Remarks to the community at Jackson Mann Elementary School in Allston, Massachusetts

Weekly Compilation of Presidential Documents, Feb 8, 1999

And one of the things that I want the American people who aren't here to know and understand is that every single problem in American education has been solved by someone somewhere. And that many of these problems have been solved in schools where, if you didn't know anything about education, you could hardly believe it. Sometimes they're in the toughest neighborhoods; sometimes they have the most limited financial base. But with good principals, good teachers, a good culture in the school, high values, high standards, it is astonishing what I have seen in places where you wouldn't believe it.

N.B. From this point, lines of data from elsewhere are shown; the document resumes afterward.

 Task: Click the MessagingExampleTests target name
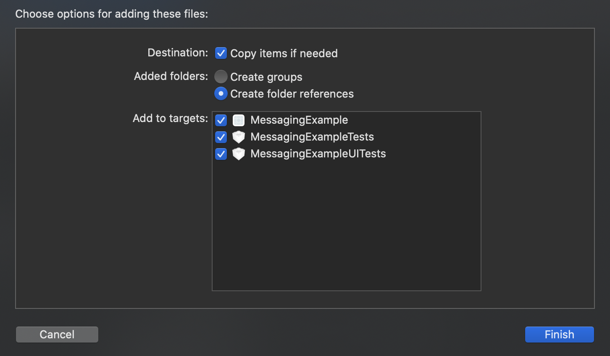point(312,137)
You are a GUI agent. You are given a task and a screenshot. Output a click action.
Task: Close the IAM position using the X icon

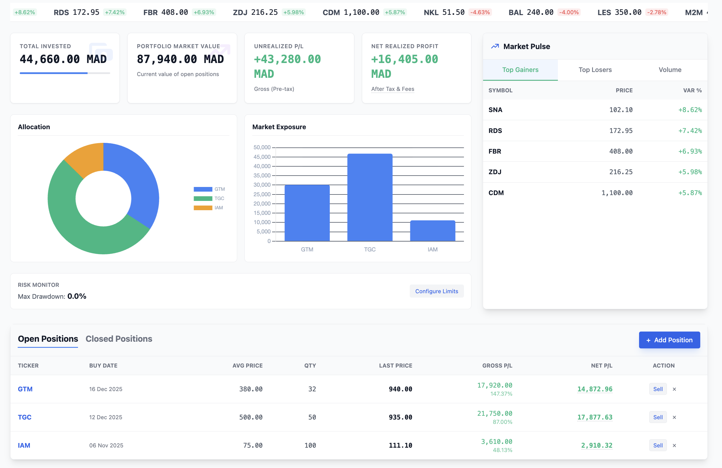point(674,445)
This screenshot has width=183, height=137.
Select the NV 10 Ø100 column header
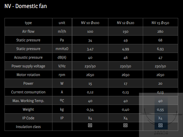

The great trick and difficulty in American education is, and the thing that we have not solved, we have not yet figured out how we can accelerate the pace by which all schools do what works in some schools. And I think every teacher here, everyone who has ever been across the country or across the State or maybe even across the city and had experience from school to school would say that that is sort of the nagging challenge.

Part of it, of course, is that all schools are different, all kids are different, all classes are different, all circumstances are different. Part of it is that there are internal resistances to doing what the mayor is now trying to do citywide and the Governor is now trying to do statewide.

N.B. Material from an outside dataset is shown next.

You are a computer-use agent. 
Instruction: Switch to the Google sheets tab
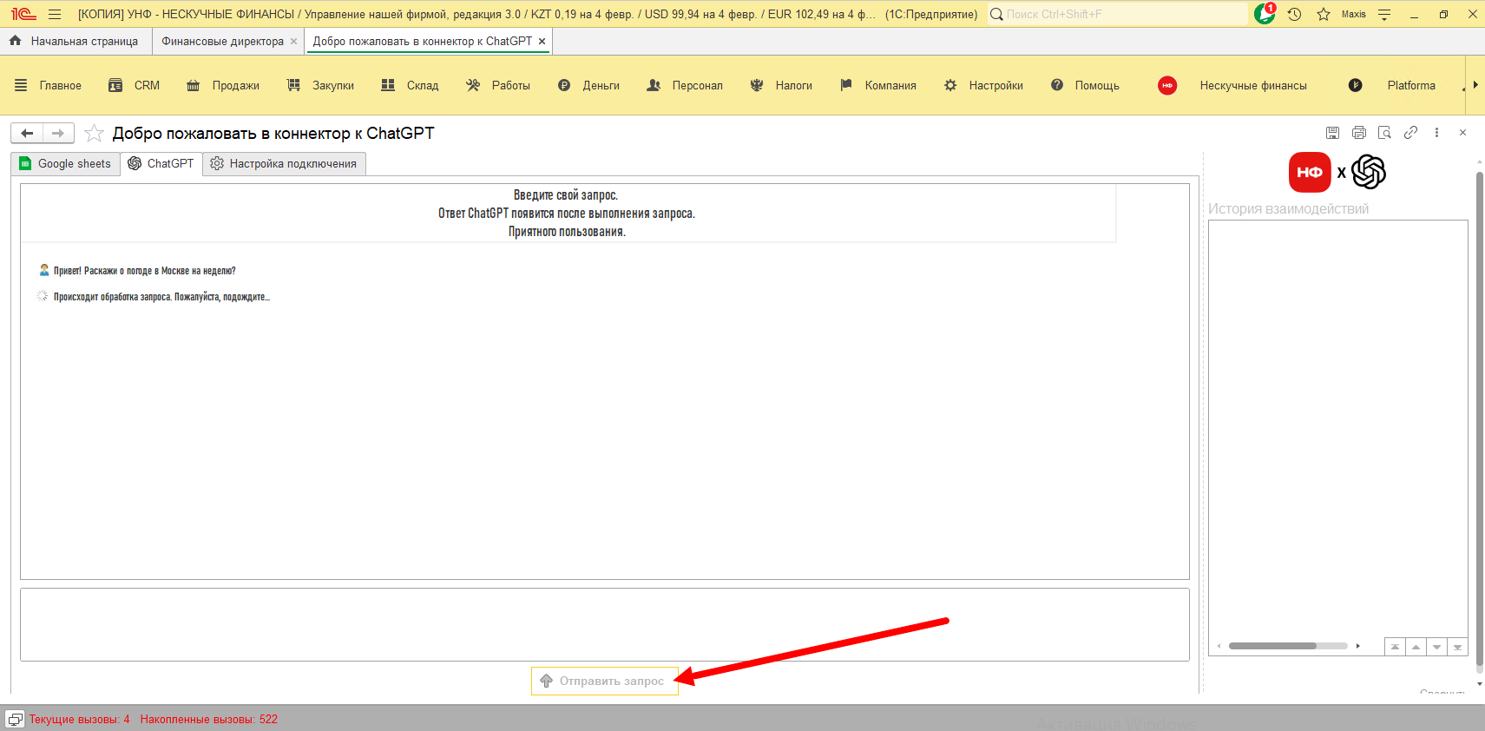(x=66, y=163)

That's why this year, our continuing effort to promote educational excellence will be of special importance, because this year we're going to try to do something the National Government has never done before. Every 5 years, we have a great debate in Congress on how we should spend the Federal contribution to our public schools. What are the terms under which the States and the school districts get this money. It is called a reauthorization act, and we're going to have that debate this year.

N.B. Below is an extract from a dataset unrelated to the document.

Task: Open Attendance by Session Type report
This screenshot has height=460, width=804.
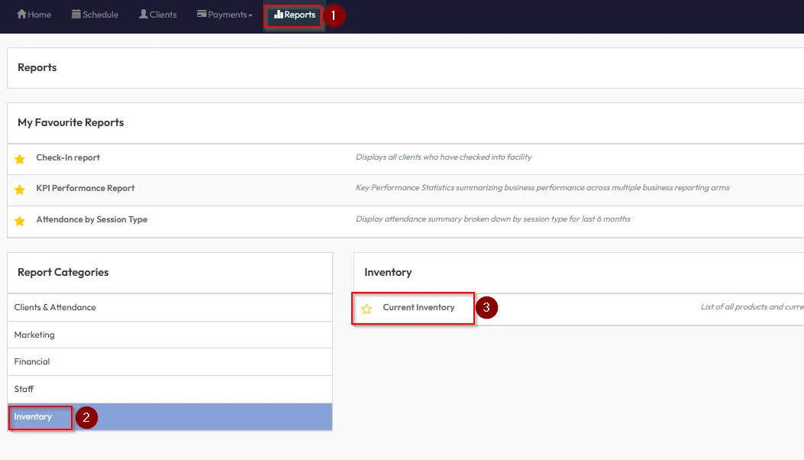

This year, I am going to ask the Congress, for the first time, to invest more money than ever before in our schools but to invest only in what the schools and the teachers and the parents have told us works and to stop investing in what doesn't work. [Applause] Now, I don't think we should subsidize inadequate performance; I think we should reward results. And sure enough, more people will follow the lead of schools like this one, if it happens.

Now, this may seem self-evident. You all clapped. Believe me, this will be very controversial. After all, there are some people in Congress who don't believe we have any business investing in more - more in public education, because it is a State constitutional function, and in every State most of the money is raised either at the local level or at the State level, but only nationwide about 7 percent of the money comes from the national level, But it's a lot of money. I mean, $15 billion - $15 billion is not chump change. It's real money, and it can make a real difference.

There's more than ever before. Last year we got bipartisan agreement in Congress, after a big debate, to make a big downpayment on 100,000 more teachers in the early grades to help you deal with the problem of more teachers retiring as more kids come in. And the plain evidence is that smaller classes in the early grades make a special difference.